### The request:
Retype all of the data below line for line, with no changes.

A series of records
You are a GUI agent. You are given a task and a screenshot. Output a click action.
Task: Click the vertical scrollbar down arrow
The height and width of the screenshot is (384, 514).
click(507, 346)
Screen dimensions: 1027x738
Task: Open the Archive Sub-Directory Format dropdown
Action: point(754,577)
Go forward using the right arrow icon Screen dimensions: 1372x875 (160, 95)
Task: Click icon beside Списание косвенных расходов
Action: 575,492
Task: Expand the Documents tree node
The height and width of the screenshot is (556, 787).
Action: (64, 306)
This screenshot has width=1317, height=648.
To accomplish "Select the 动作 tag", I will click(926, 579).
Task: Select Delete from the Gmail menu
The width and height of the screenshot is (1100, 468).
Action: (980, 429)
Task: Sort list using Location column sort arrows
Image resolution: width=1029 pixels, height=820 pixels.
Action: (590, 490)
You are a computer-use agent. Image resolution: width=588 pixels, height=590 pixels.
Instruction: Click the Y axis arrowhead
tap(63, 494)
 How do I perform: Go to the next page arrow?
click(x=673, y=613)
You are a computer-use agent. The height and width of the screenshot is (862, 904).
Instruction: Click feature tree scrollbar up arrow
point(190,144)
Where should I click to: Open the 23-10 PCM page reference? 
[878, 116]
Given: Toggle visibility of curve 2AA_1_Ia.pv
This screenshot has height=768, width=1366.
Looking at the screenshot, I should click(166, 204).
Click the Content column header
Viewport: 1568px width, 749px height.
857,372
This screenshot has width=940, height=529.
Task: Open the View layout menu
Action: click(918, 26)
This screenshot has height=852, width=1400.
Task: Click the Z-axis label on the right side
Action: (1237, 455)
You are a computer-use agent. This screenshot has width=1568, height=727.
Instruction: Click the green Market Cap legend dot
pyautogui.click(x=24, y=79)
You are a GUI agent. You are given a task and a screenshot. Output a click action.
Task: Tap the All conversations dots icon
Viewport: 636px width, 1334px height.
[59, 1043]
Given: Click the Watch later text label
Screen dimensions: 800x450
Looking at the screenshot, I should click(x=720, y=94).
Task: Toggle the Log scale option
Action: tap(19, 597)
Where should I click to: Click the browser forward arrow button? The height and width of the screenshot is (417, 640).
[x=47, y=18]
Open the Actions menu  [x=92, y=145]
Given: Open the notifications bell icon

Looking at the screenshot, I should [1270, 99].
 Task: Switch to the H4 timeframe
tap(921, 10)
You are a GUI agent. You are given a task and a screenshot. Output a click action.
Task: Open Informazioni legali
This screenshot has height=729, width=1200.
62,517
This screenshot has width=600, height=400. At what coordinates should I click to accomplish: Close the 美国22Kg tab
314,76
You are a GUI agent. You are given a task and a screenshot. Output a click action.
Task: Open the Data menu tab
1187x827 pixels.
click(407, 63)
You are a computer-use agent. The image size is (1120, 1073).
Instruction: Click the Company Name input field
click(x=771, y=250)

### Result for this task:
You are a GUI agent. You are given a task and a screenshot. Output a click action.
Task: Click the vertical scrollbar down arrow
The height and width of the screenshot is (384, 514).
click(507, 346)
Screen dimensions: 1027x738
Task: Open the Archive Sub-Directory Format dropdown
Action: point(754,577)
Go forward using the right arrow icon Screen dimensions: 1372x875 (160, 95)
Task: Click icon beside Списание косвенных расходов
Action: 575,492
Task: Expand the Documents tree node
The height and width of the screenshot is (556, 787).
Action: (64, 306)
This screenshot has width=1317, height=648.
To accomplish "Select the 动作 tag", I will click(926, 579).
Task: Select Delete from the Gmail menu
The width and height of the screenshot is (1100, 468).
Action: (980, 429)
Task: Sort list using Location column sort arrows
Image resolution: width=1029 pixels, height=820 pixels.
Action: (590, 490)
You are a computer-use agent. Image resolution: width=588 pixels, height=590 pixels.
Instruction: Click the Y axis arrowhead
tap(63, 494)
 How do I perform: Go to the next page arrow?
click(x=673, y=613)
You are a computer-use agent. The height and width of the screenshot is (862, 904).
Instruction: Click feature tree scrollbar up arrow
point(190,144)
Where should I click to: Open the 23-10 PCM page reference? 
[878, 116]
Given: Toggle visibility of curve 2AA_1_Ia.pv
This screenshot has height=768, width=1366.
Looking at the screenshot, I should click(166, 204).
Click the Content column header
Viewport: 1568px width, 749px height.
857,372
This screenshot has width=940, height=529.
Task: Open the View layout menu
Action: click(918, 26)
This screenshot has height=852, width=1400.
Task: Click the Z-axis label on the right side
Action: (1237, 455)
You are a computer-use agent. This screenshot has width=1568, height=727.
Instruction: Click the green Market Cap legend dot
pyautogui.click(x=24, y=79)
You are a GUI agent. You are given a task and a screenshot. Output a click action.
Task: Tap the All conversations dots icon
Viewport: 636px width, 1334px height.
[59, 1043]
Given: Click the Watch later text label
Screen dimensions: 800x450
Looking at the screenshot, I should click(x=720, y=94).
Task: Toggle the Log scale option
Action: tap(19, 597)
Where should I click to: Click the browser forward arrow button? The height and width of the screenshot is (417, 640).
[x=47, y=18]
Open the Actions menu  [x=92, y=145]
Given: Open the notifications bell icon

Looking at the screenshot, I should [1270, 99].
 Task: Switch to the H4 timeframe
tap(921, 10)
You are a GUI agent. You are given a task and a screenshot. Output a click action.
Task: Open Informazioni legali
This screenshot has height=729, width=1200.
62,517
This screenshot has width=600, height=400. At what coordinates should I click to accomplish: Close the 美国22Kg tab
314,76
You are a GUI agent. You are given a task and a screenshot. Output a click action.
Task: Open the Data menu tab
1187x827 pixels.
click(407, 63)
You are a computer-use agent. The image size is (1120, 1073).
Instruction: Click the Company Name input field
click(x=771, y=250)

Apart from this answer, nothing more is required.